Pour Mme Lambert, "le sujet de déception c'est que nous n'avons pas obtenu d'allègement du coût du travail pour les travailleurs saisonniers".

"Tout ne s'arrête pas aujourd'hui, on continue à travailler, mais l'affirmation que nous attendions c'est la reconnaissance des distorsions" de concurrence, a ajouté Mme Lambert.

Les agriculteurs ont lancé leur mouvement dimanche soir pour protester contre l'importation de produits agricoles, et plus particulièrement de l'huile de palme, qui ne respectent pas, selon eux, les normes françaises et européennes.

Les levées des blocages ont eu lieu dans le calme le plus souvent, excepté à l'entrée du port fluvial Édouard Herriot à Lyon, où les agriculteurs sont partis sous la pression des CRS mercredi matin.

"Ça ne nous arrive pas souvent de nous faire déloger par la police comme ça. Ça a l'air d'être une méthode Macron", a réagi auprès de l'AFP Michel Joux, président de la FRSEA Auvergne-Rhône-Alpes.

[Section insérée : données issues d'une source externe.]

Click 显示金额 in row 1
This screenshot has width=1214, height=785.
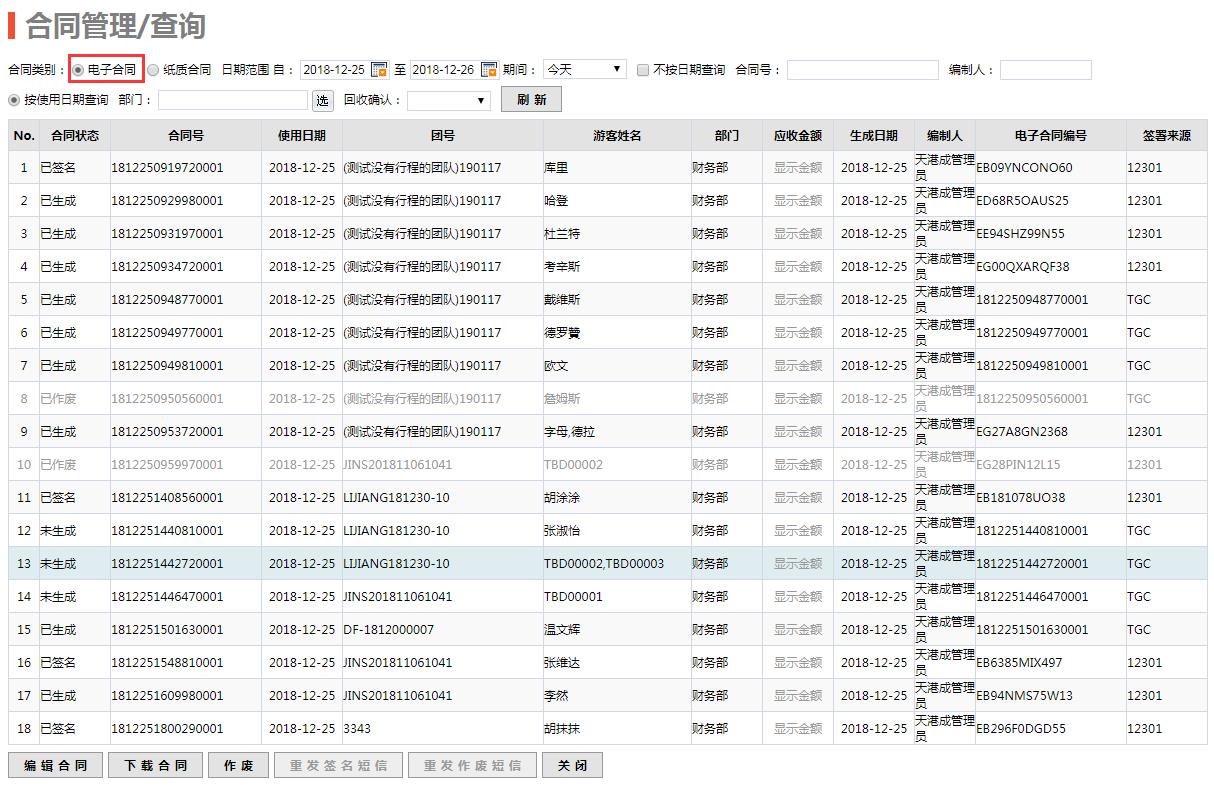(797, 168)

Les dépôts pétroliers de Dunkerque et Saint-Pol-sur-Mer étaient toujours bloqués mercredi en milieu de journée, selon la FNRSEA, qui prévoit la levée du blocage en soirée. "On n'est pas satisfait par les déclarations du ministre", a expliqué Laurent Degenne, président de la FRSEA Hauts-de-France, qui affirme qu'environ 130 personnes sont toujours sur les deux sites.

La FRSEA et les JA de Normandie ont pour leur part décidé de suspendre en milieu de journée le blocage de la raffinerie de Gonfreville l'Orcher, mais "appellent leurs adhérents à rencontrer les parlementaires, en particulier les sénateurs, qui doivent examiner la loi alimentation à partir du 26 juin", ont ils indiqué dans un communiqué.